◆ INSTRUCTIONS FOR THE TASK: Copy out every one of the records below word for word, line by line, without changing anything.

◆ MATERIAL PROVIDED:
··········

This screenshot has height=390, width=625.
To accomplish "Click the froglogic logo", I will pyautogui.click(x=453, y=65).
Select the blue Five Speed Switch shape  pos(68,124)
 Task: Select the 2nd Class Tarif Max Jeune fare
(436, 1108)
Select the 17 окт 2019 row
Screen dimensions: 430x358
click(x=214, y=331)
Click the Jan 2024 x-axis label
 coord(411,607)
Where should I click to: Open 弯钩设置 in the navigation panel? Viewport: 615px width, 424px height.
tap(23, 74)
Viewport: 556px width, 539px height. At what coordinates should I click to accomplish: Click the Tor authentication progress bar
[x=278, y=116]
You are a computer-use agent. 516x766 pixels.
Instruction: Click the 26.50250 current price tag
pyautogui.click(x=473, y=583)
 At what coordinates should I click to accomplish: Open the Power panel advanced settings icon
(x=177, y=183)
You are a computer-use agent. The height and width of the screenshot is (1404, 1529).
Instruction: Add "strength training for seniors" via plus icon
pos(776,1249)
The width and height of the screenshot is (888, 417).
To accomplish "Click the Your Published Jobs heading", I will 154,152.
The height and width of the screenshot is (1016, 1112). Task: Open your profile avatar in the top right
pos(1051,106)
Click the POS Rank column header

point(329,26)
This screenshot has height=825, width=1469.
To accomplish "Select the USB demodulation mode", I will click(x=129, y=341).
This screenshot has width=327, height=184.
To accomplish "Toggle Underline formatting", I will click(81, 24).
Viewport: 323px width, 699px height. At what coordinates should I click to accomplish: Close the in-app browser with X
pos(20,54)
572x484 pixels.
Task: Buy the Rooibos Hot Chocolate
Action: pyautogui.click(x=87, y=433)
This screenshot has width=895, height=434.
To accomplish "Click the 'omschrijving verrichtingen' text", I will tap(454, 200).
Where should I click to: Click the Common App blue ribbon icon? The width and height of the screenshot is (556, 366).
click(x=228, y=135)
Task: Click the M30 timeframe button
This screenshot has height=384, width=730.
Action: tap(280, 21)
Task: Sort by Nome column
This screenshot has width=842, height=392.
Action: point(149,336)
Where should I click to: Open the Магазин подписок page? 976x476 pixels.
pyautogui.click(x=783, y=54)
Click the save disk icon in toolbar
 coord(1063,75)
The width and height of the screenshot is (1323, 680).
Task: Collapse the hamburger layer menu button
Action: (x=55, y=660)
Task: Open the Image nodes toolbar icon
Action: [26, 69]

··········

◆ SOLUTION FOR THIS TASK:
This screenshot has height=390, width=625.
To accomplish "Click the froglogic logo", I will pyautogui.click(x=453, y=65).
Select the blue Five Speed Switch shape  pos(68,124)
 Task: Select the 2nd Class Tarif Max Jeune fare
(436, 1108)
Select the 17 окт 2019 row
Screen dimensions: 430x358
click(x=214, y=331)
Click the Jan 2024 x-axis label
 coord(411,607)
Where should I click to: Open 弯钩设置 in the navigation panel? Viewport: 615px width, 424px height.
tap(23, 74)
Viewport: 556px width, 539px height. At what coordinates should I click to accomplish: Click the Tor authentication progress bar
[x=278, y=116]
You are a computer-use agent. 516x766 pixels.
Instruction: Click the 26.50250 current price tag
pyautogui.click(x=473, y=583)
 At what coordinates should I click to accomplish: Open the Power panel advanced settings icon
(x=177, y=183)
You are a computer-use agent. The height and width of the screenshot is (1404, 1529).
Instruction: Add "strength training for seniors" via plus icon
pos(776,1249)
The width and height of the screenshot is (888, 417).
To accomplish "Click the Your Published Jobs heading", I will 154,152.
The height and width of the screenshot is (1016, 1112). Task: Open your profile avatar in the top right
pos(1051,106)
Click the POS Rank column header

point(329,26)
This screenshot has height=825, width=1469.
To accomplish "Select the USB demodulation mode", I will click(x=129, y=341).
This screenshot has width=327, height=184.
To accomplish "Toggle Underline formatting", I will click(81, 24).
Viewport: 323px width, 699px height. At what coordinates should I click to accomplish: Close the in-app browser with X
pos(20,54)
572x484 pixels.
Task: Buy the Rooibos Hot Chocolate
Action: pyautogui.click(x=87, y=433)
This screenshot has width=895, height=434.
To accomplish "Click the 'omschrijving verrichtingen' text", I will tap(454, 200).
Where should I click to: Click the Common App blue ribbon icon? The width and height of the screenshot is (556, 366).
click(x=228, y=135)
Task: Click the M30 timeframe button
This screenshot has height=384, width=730.
Action: tap(280, 21)
Task: Sort by Nome column
This screenshot has width=842, height=392.
Action: point(149,336)
Where should I click to: Open the Магазин подписок page? 976x476 pixels.
pyautogui.click(x=783, y=54)
Click the save disk icon in toolbar
 coord(1063,75)
The width and height of the screenshot is (1323, 680).
Task: Collapse the hamburger layer menu button
Action: (x=55, y=660)
Task: Open the Image nodes toolbar icon
Action: [26, 69]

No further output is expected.